**WORK TASK**
Type out the complete listing below word for word, without its pictures.

===

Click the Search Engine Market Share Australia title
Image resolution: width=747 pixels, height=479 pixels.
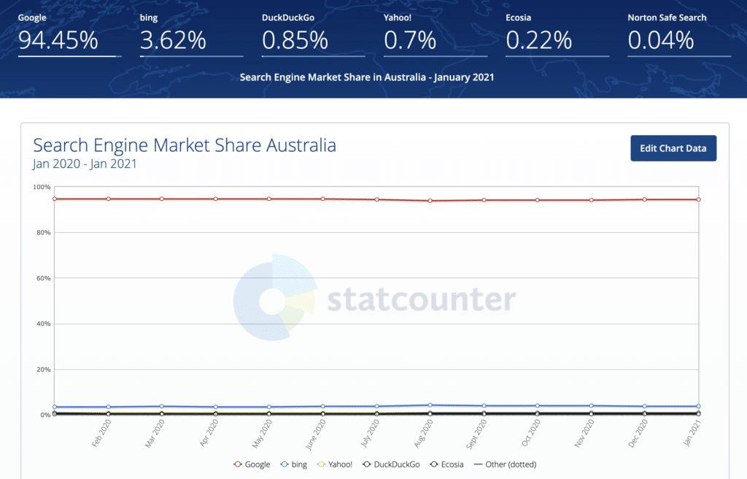[185, 145]
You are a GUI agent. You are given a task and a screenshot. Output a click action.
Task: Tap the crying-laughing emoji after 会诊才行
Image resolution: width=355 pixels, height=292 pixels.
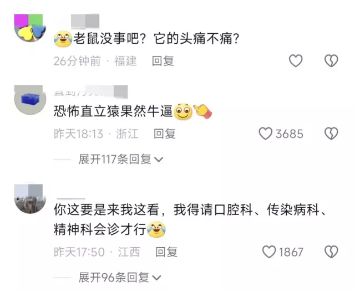click(156, 229)
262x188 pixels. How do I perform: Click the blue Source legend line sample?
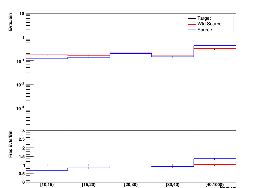pyautogui.click(x=192, y=30)
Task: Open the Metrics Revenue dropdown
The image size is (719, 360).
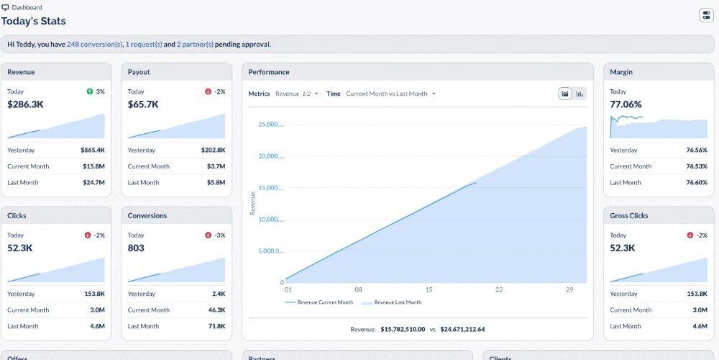Action: 296,94
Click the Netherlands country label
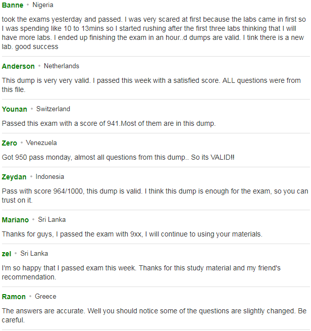The image size is (311, 331). [62, 66]
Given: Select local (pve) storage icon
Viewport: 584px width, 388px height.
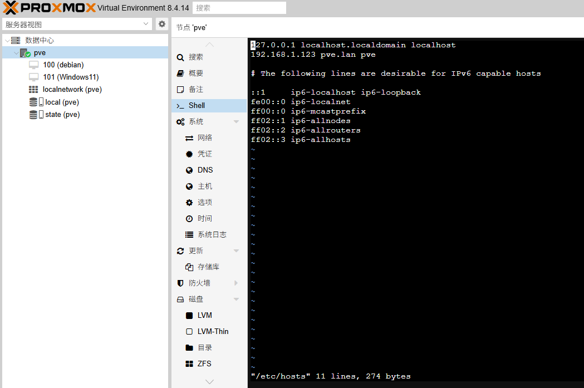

===

**WRITTEN SOLUTION**
Click the Search Engine Market Share Australia title
Image resolution: width=747 pixels, height=479 pixels.
[185, 145]
You are a GUI agent. You are given a task and a screenshot. Output a click action.
Task: Tap the crying-laughing emoji after 会诊才行
Image resolution: width=355 pixels, height=292 pixels.
click(156, 229)
262x188 pixels. How do I perform: Click the blue Source legend line sample?
pyautogui.click(x=192, y=30)
Task: Open the Metrics Revenue dropdown
The image size is (719, 360).
Action: 296,94
Click the Netherlands country label
The image size is (311, 331). [62, 66]
Given: Select local (pve) storage icon
Viewport: 584px width, 388px height.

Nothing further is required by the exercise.